» **Estratto del testo**
Mafia e appalti. Ricordo, a riguardo, la frase testuale di Giovanni Falcone nel suo intervento al
convegno del castello Utveggio: ‘ la mafia è entrata in borsa’, volendo cosi sottolineare il salto di
qualità operativo di Cosa nostra e gli interessi che questo passo aveva coinvolto, anche al di fuori
dell’organizzazione criminale. Una affermazione, riportata nella già segnalata Richiesta di archiviazione per i ‘ mandanti occulti bis’ della Procura della Repubblica di Caltanissetta alla pag. 27, segnò forse definitivamente il destino del magistrato se si ricordano anche le dichiarazioni a riguardo di Giovanni Brusca che sottolineo la preoccupazione dei vertici di Cosa nostra per le
indagini che si andavano sviluppando sugli appalti. La nostra teoria investigativa trovò quindi
avallo anche in Paolo Borsellino, il quale mi chiese la disponibilità di De Donno e del suo reparto
per un’attività mirata alle iniziative economiche di Cosa nostra, spiegandomi che Giovanni Falcone gli aveva sempre parlato della sua notevole competenza investigativa, in specie nel settore degli appalti pubblici. Successivamente venne fatto partecipare all’incontro anche l’ufficiale col quale si rimase d’intesa che il magistrato, nel corso del mese successivo, esperite alcune attività di servizio tra cui una rogatoria in Germania, lo avrebbe convocato per iniziare l’attività. ln questa fase del nostro colloquio, il magistrato, nello spiegare a De Donno il suo indirizzo investigativo, fu ancora più esplicito e, legando l’assassinio del collega a quello di Salvo Lima, indicò l'inchiesta Mafia e appalti come la causale della morte di Giovanni Falcone. Nel salutarci il dr. Borsellino raccomandò ancora la massima riservatezza sull’incontro e su i suoi contenuti, in particolare nei confronti dei colleghi della Procura della Repubblica di Palermo. ln merito a questa vicenda, resi testimonianza ai magistrati della Procura della Repubblica di Caltanissetta in data 29 gennaio 1998 ed altrettanto fece il cap. De Donno.Su questo episodio si vedano anche la già ricordata testimonianza del dr. Antonio lngroia e quella del ten. Carmelo Canale, le due persone che in quel periodo erano professionalmente più vicine al dr, Borsellino, rese rispettivamente il 12 novembre 1997 e il 24 marzo 1998 alla Corte d’Assise di Caltanissetta nel procedimento contro Riina Salvatore + 17, ricordate anche nella già citata Ordinanza della d. sa Gilda Lo Forti, al capitolo XIII ( pagg. 197 e seguenti ). Le loro dichiarazioni confermano tempi ed argomenti ricordati da me e De Donno.

» **Dati forniti**
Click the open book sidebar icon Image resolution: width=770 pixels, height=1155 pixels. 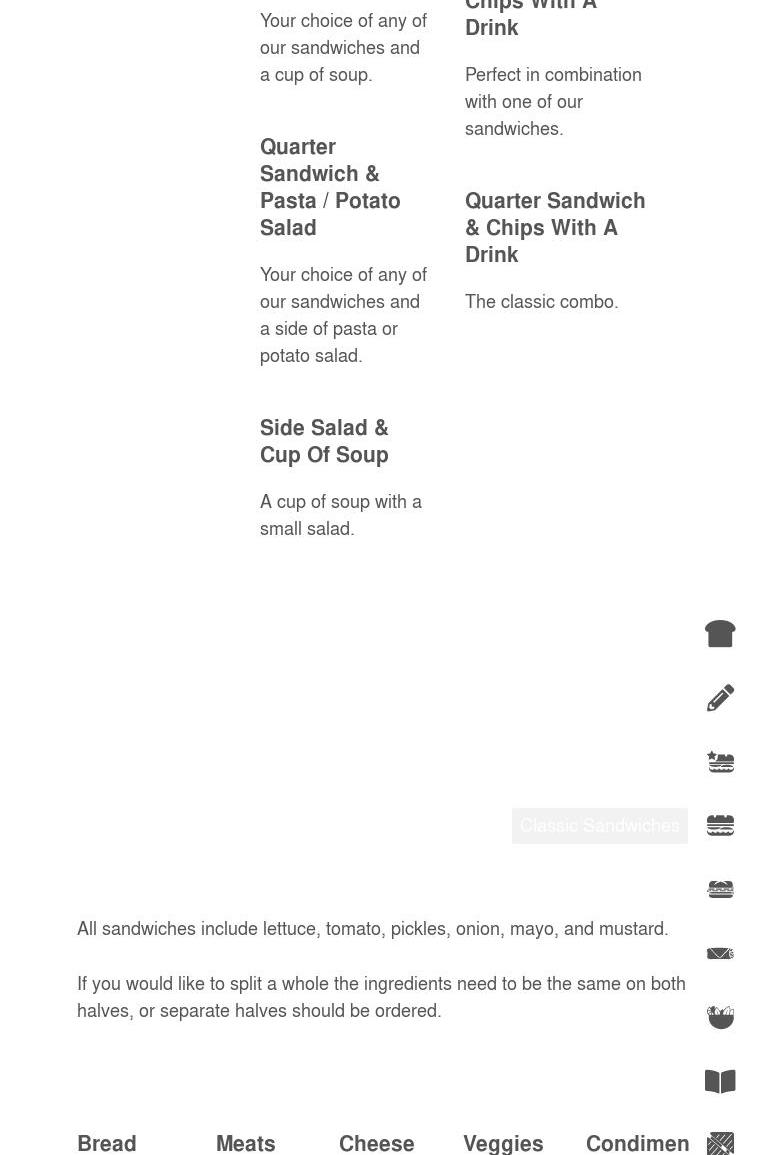[x=720, y=1082]

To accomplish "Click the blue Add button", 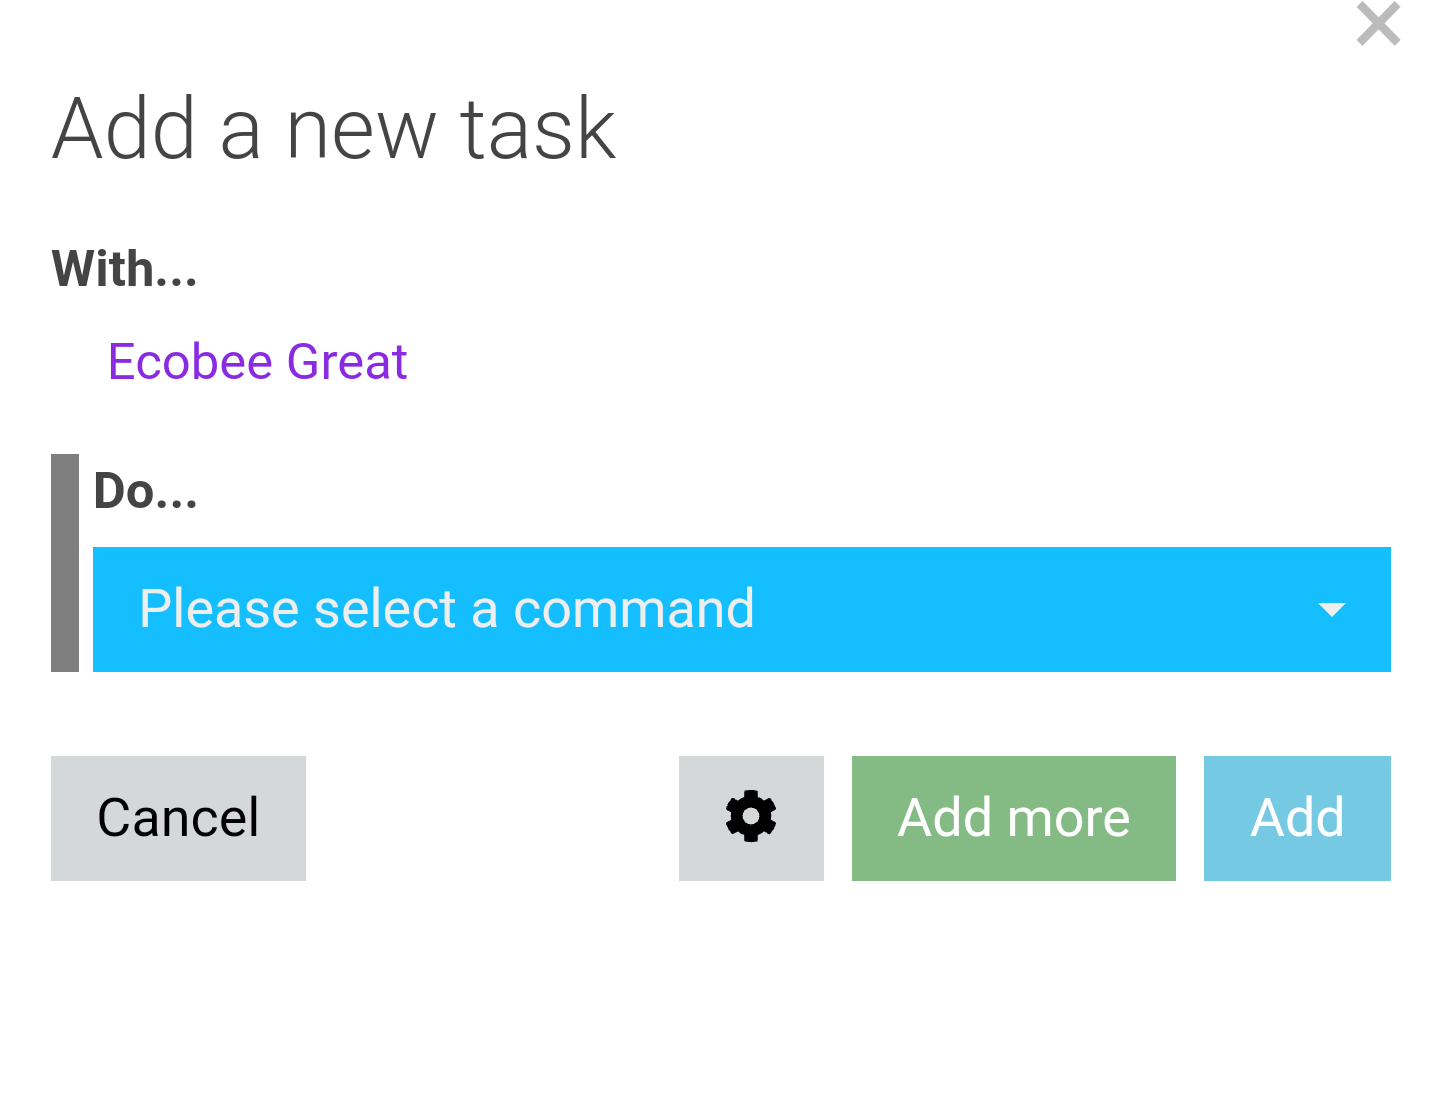I will pos(1297,818).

» **Obiettivo**
Prosegui l'estratto sull'inchiesta Mafia e appalti, riprendendo subito dopo la sua ultima frase.

» **Risposta**
ln questi ultimi giorni, leggendo le sopra citate dichiarazioni del tenente Canale,ho potuto ricordare l’ultimo incontro che io ebbi con Paolo Borsellino,di cui mi ero dimenticato non avendolo trascritto nella mia agenda. Il magistrato, di rientro dalla Germania, nella mattinata del 10 luglio 1992 mi incontrò negli uffici del ROS parlandomi di Schembri Gioacchino, arrestato dalla Polizia tedesca su segnalazione del ROS e da lui interrogato, unitamente alla collega d. sa Teresa Maria Principato, convincendolo a collaborare. La sera stessa io partii per Catania e Reggio Calabria, mentre l’indomani, 11 luglio 1992, il dr. Borsellino cenava al circolo del Comando Generale dell’Arma dei Carabinieri con il generale Subranni, con cui era in cordiali rapporti da tempo, il colonnello Obinu ed il tenente Canale del ROS, a dimostrazione della perdurante sua sintonia umana e professionale con il Reparto. (vds. agenda del dr. Borsellino dell’anno 1992 )".
Uccisione di Borsellino e "Mafia e appalti" Palermo, 20 ott (Velino) - “Il 19 luglio 1992 il dr. Borsellino e cinque Agenti della sua scorta vennero uccisi in via D’Amelio a Palermo. Tutti, penso, ricordino ancora il clima che si venne ad instaurare dopo quelle morti; sembrava che lo Stato si fosse disfatto e le contestazioni subite, in quei periodi, dal suoi massimi rappresentanti, ne furono la più evidente esemplificazione.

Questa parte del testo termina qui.